#### EXTRACTED DATA
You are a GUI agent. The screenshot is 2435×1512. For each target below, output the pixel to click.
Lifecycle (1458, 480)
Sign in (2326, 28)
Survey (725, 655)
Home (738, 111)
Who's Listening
########
> EXERCISE DETAILS:
Exactly as written, output all of the entries.

> EXERCISE RESPONSE:
You are a GUI agent. The screenshot is 2435×1512. For each target below, output the pixel to click.
Lifecycle (1458, 480)
Sign in (2326, 28)
Survey (725, 655)
Home (738, 111)
Who's Listening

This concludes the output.